Despite the representations made in the summons with notice, plaintiff has not sued the insurer or alleged a claim for breach of contract.
As the Court of Appeals has observed, "[i]nsurance agents or brokers are not personal financial counselors and risk managers, approaching guarantor status", and it is the insured who generally is in a better position than the agent or broker to protect his or her own interests (Murphy, 90 N.Y.2d at 273 ).
And even if defendants were under a duty of the type alleged by plaintiff, that duty was owed to plaintiff's late husband, not plaintiff. An insurance broker or agent generally does not owe duties of care to non-customers with whom it is not in privity (see American Ref–Fuel Co. v.
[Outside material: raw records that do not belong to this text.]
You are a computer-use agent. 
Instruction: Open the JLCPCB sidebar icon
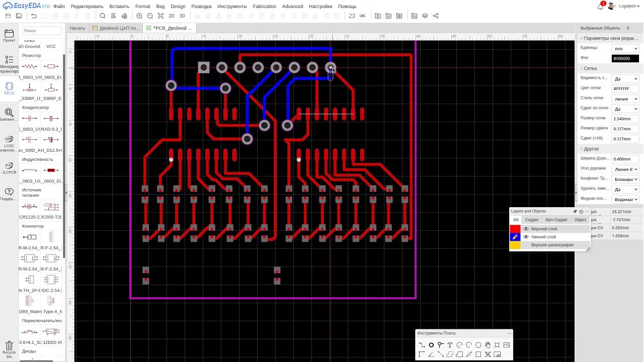point(9,167)
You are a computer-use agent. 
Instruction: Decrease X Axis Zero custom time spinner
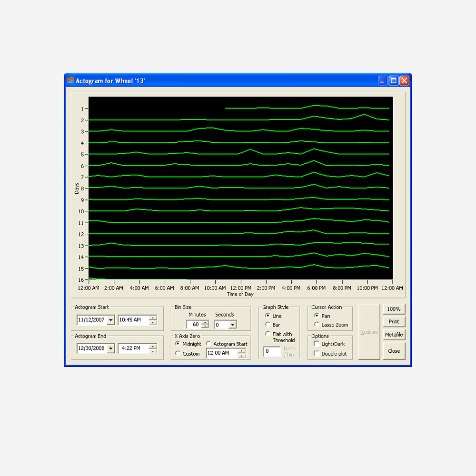coord(241,355)

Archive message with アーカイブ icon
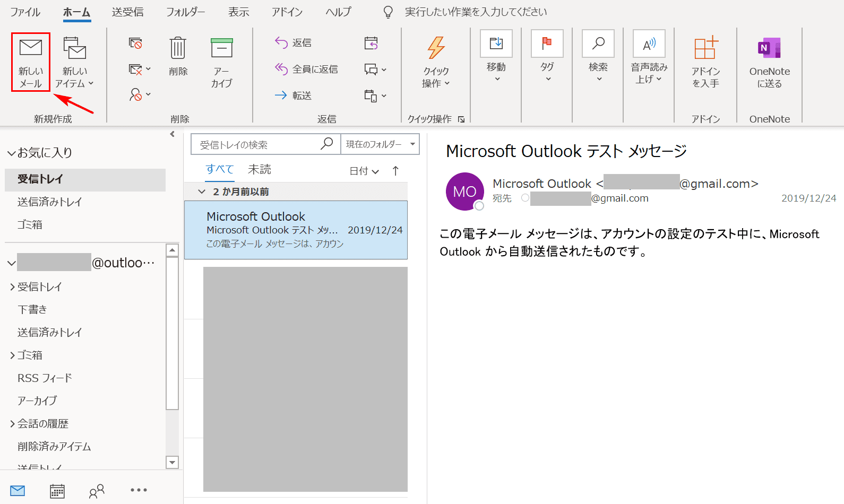click(221, 49)
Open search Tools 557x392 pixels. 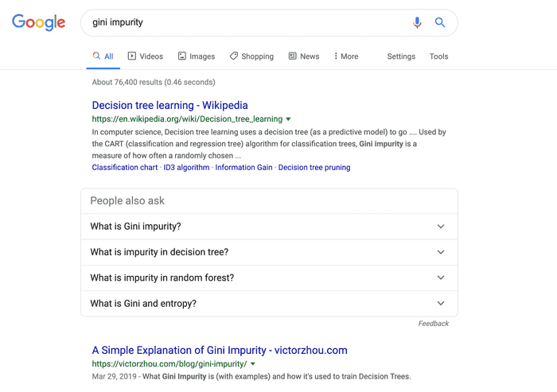pyautogui.click(x=438, y=56)
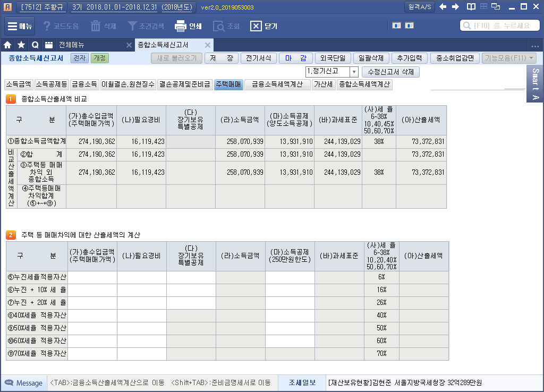Click the F10 search input field
544x392 pixels.
[499, 25]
Resource Recycling, 248 A.D.2d 420, 424 [2d Dept 1998] ; accord St. George v. W.J. Barney Corp., 270 A.D.2d 171 [1st Dept 2000] ). Rather, the duties of an insurance agent or broker typically run only to its customer (see Arredondo v. City of New York, 6 AD3d 328 [1st Dept 2004] ). Here, defendants' customer was plaintiff's husband, but plaintiff brings this action in her own right, not as the administrator or executor of her late husband's estate. And this is not a case where plaintiff alleges that she herself had any direct dealings with defendants, so as to potentially give rise to a near-privity relationship with defendants.
Accordingly, it is
ORDERED that plaintiff's cross motion is denied; and it is
ORDERED that defendants' motion is granted, and the complaint is dismissed in its entirety.
This constitutes the Decision and Order of the Court. The original Decision and Order is being transmitted to counsel for defendants; all other papers are being transmitted to the Albany County Clerk. The signing of this Decision and Order shall not constitute entry or filing under CPLR Rule 2220, and counsel is not relieved from the applicable provisions of that Rule respecting filing, entry and notice of entry.